Information given:
+ + + + +
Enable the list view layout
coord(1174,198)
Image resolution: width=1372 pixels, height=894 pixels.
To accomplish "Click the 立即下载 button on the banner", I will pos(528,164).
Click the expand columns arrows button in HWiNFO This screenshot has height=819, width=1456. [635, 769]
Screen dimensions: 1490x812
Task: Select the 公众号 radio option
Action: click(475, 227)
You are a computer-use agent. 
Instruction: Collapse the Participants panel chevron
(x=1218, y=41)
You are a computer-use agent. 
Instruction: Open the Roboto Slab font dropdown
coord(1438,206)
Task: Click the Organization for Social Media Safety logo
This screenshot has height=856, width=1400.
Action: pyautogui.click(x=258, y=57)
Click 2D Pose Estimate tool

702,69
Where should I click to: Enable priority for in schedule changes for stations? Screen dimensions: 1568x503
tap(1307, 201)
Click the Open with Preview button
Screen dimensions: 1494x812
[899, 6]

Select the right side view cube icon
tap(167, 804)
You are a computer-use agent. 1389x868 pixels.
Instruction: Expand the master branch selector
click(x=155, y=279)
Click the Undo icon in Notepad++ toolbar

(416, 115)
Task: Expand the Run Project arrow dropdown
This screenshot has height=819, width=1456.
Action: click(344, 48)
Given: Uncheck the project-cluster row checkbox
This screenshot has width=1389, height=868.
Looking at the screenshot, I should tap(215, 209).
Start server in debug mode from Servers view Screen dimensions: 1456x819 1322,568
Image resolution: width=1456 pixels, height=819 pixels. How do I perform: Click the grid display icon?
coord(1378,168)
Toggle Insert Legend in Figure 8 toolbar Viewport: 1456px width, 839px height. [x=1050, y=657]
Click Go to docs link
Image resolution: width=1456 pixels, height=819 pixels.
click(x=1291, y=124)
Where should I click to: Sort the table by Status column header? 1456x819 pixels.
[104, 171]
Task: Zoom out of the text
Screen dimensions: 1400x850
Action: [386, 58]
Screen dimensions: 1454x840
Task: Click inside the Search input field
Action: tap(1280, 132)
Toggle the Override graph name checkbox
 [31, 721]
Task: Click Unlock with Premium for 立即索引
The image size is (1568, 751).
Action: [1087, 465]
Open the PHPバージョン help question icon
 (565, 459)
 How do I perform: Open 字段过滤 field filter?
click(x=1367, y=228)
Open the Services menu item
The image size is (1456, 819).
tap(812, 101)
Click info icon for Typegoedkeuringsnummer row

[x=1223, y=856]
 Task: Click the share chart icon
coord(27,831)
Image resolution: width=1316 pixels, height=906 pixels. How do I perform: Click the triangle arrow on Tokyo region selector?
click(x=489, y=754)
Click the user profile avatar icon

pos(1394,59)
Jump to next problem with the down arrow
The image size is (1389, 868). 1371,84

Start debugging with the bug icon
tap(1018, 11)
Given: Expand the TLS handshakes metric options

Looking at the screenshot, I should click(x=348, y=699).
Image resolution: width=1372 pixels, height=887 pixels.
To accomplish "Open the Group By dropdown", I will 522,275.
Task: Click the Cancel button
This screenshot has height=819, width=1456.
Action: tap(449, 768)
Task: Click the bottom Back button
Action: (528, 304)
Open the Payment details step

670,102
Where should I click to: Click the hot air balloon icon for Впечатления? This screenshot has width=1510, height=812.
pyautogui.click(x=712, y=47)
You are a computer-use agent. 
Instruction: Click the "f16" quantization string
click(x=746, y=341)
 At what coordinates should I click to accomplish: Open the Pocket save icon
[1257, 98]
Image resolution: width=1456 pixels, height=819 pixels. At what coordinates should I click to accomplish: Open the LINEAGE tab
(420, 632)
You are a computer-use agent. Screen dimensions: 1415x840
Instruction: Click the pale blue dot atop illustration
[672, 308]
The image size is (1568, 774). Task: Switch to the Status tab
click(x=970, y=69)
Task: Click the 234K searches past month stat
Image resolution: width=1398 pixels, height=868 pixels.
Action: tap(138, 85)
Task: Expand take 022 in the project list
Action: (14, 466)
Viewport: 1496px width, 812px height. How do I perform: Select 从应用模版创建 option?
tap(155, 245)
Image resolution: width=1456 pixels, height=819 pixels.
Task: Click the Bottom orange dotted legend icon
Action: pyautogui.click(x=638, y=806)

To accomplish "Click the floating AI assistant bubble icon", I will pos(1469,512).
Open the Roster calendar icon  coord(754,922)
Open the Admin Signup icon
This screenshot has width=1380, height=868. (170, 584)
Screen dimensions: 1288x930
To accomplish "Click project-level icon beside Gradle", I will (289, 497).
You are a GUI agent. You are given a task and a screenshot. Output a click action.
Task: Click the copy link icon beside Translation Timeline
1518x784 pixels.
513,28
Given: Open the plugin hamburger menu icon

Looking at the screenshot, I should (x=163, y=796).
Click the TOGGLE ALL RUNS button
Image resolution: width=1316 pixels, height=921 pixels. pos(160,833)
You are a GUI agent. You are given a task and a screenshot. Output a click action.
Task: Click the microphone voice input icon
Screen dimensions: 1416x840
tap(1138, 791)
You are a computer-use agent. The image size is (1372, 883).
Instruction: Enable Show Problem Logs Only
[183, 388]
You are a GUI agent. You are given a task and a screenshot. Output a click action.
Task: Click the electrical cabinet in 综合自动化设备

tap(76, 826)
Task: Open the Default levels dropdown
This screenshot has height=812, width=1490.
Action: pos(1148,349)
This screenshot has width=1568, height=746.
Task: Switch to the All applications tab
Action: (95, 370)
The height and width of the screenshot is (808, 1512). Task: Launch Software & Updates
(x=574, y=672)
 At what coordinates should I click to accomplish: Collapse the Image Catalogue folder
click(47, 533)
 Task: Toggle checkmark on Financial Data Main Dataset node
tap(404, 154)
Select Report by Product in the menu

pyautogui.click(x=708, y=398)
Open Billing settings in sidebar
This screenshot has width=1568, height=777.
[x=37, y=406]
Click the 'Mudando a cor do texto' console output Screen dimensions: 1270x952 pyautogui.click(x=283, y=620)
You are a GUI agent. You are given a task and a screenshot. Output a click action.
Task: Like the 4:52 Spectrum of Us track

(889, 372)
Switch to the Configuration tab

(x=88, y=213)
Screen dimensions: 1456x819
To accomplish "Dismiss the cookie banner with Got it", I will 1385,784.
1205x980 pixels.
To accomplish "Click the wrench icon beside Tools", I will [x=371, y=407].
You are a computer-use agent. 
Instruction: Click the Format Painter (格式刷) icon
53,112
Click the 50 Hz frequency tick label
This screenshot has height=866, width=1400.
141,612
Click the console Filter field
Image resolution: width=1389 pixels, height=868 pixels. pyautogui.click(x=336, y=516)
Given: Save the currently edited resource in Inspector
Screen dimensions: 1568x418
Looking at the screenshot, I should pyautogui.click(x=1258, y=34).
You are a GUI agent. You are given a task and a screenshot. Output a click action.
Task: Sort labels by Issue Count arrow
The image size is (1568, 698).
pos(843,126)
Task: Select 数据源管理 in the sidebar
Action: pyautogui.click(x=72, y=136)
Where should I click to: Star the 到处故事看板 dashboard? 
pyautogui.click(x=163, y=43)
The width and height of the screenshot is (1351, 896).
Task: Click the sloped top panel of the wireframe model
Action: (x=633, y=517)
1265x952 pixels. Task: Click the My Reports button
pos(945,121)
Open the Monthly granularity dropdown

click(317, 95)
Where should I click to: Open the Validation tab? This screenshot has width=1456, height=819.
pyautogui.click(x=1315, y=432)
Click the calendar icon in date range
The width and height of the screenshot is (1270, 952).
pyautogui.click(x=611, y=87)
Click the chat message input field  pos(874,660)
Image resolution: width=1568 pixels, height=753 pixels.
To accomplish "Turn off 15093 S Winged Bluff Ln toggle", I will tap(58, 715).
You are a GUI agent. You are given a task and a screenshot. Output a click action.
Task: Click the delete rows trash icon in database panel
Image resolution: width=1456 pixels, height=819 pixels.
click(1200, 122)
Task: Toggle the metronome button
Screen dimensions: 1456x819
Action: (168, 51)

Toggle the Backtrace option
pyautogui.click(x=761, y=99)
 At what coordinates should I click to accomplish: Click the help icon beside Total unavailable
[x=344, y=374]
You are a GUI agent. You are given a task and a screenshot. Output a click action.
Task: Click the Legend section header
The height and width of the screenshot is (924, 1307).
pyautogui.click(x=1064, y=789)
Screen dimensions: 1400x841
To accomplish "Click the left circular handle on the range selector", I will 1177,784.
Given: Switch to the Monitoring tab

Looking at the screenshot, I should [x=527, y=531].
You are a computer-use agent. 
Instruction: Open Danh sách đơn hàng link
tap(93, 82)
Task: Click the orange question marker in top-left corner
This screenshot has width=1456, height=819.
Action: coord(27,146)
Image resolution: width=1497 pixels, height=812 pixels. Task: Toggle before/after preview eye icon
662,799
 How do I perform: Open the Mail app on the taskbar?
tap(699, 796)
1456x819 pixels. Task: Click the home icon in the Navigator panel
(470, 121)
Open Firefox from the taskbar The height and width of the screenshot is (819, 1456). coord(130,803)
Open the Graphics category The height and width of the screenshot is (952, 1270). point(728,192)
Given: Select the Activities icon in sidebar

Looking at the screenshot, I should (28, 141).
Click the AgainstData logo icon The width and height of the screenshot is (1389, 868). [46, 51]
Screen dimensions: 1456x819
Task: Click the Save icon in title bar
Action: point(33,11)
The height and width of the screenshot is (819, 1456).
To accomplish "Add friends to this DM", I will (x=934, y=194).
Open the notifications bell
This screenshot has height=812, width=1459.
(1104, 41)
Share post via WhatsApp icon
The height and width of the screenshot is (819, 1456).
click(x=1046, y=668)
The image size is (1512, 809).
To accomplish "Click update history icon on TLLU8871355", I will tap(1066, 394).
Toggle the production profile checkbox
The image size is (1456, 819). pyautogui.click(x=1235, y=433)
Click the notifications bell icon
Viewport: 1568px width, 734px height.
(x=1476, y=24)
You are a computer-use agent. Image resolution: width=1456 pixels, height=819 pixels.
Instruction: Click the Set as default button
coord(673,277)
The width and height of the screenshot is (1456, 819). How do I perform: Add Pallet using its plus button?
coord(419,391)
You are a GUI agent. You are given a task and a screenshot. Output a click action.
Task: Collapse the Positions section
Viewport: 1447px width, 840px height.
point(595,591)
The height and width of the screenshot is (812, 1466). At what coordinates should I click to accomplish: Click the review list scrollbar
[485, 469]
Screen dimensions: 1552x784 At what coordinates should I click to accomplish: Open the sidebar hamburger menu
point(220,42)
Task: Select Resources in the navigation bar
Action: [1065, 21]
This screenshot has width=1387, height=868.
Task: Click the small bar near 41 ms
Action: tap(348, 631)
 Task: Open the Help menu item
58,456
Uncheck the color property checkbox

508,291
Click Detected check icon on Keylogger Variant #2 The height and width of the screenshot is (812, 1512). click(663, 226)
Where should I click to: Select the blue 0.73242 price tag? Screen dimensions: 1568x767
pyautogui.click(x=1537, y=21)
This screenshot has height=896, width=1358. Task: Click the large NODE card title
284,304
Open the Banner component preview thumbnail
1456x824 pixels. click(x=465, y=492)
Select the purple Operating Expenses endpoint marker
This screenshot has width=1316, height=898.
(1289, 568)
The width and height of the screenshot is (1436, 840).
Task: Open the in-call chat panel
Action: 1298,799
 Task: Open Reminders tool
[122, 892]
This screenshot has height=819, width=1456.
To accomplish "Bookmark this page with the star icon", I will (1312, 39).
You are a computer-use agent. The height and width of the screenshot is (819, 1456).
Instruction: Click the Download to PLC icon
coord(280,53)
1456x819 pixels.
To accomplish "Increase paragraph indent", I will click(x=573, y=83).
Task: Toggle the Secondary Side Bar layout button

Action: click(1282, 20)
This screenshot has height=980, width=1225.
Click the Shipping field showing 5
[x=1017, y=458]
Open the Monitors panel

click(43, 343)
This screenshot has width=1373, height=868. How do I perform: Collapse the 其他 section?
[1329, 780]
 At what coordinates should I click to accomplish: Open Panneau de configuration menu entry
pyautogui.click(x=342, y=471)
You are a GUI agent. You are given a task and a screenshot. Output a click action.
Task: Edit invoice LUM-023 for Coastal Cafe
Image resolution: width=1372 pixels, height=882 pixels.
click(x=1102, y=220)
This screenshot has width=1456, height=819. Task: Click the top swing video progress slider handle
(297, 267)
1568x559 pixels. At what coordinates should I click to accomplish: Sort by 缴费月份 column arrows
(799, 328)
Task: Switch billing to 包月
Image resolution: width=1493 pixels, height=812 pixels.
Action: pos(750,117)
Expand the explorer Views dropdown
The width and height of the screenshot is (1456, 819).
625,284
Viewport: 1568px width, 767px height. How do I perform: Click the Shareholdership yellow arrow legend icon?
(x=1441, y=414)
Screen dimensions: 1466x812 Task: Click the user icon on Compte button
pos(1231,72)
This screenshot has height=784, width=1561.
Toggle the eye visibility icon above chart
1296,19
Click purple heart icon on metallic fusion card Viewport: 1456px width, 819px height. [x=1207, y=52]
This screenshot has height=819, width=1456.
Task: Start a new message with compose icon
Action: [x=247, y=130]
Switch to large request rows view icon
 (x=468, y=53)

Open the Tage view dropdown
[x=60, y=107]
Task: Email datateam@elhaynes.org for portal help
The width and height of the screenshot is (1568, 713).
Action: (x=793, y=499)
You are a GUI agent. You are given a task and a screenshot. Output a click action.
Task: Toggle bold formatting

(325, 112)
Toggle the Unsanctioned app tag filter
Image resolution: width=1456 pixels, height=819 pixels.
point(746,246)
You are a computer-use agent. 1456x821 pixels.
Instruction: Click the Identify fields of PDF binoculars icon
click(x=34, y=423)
+ + + + +
Directions for this task:
Please output exactly the lines between the one holding "Given: Save the" and the one holding "Screen dimensions: 1400x841" in the records above, inclusive, and nothing more.

Exercise result:
Given: Save the currently edited resource in Inspector
Screen dimensions: 1568x418
Looking at the screenshot, I should pyautogui.click(x=1258, y=34).
You are a GUI agent. You are given a task and a screenshot. Output a click action.
Task: Sort labels by Issue Count arrow
The image size is (1568, 698).
pos(843,126)
Task: Select 数据源管理 in the sidebar
Action: pyautogui.click(x=72, y=136)
Where should I click to: Star the 到处故事看板 dashboard? 
pyautogui.click(x=163, y=43)
The width and height of the screenshot is (1351, 896).
Task: Click the sloped top panel of the wireframe model
Action: (x=633, y=517)
1265x952 pixels. Task: Click the My Reports button
pos(945,121)
Open the Monthly granularity dropdown

click(317, 95)
Where should I click to: Open the Validation tab? This screenshot has width=1456, height=819.
pyautogui.click(x=1315, y=432)
Click the calendar icon in date range
The width and height of the screenshot is (1270, 952).
pyautogui.click(x=611, y=87)
Click the chat message input field  pos(874,660)
Image resolution: width=1568 pixels, height=753 pixels.
To accomplish "Turn off 15093 S Winged Bluff Ln toggle", I will tap(58, 715).
You are a GUI agent. You are given a task and a screenshot. Output a click action.
Task: Click the delete rows trash icon in database panel
Image resolution: width=1456 pixels, height=819 pixels.
click(1200, 122)
Task: Toggle the metronome button
Screen dimensions: 1456x819
Action: (168, 51)

Toggle the Backtrace option
pyautogui.click(x=761, y=99)
 At what coordinates should I click to accomplish: Click the help icon beside Total unavailable
[x=344, y=374]
You are a GUI agent. You are given a task and a screenshot. Output a click action.
Task: Click the Legend section header
The height and width of the screenshot is (924, 1307).
pyautogui.click(x=1064, y=789)
Screen dimensions: 1400x841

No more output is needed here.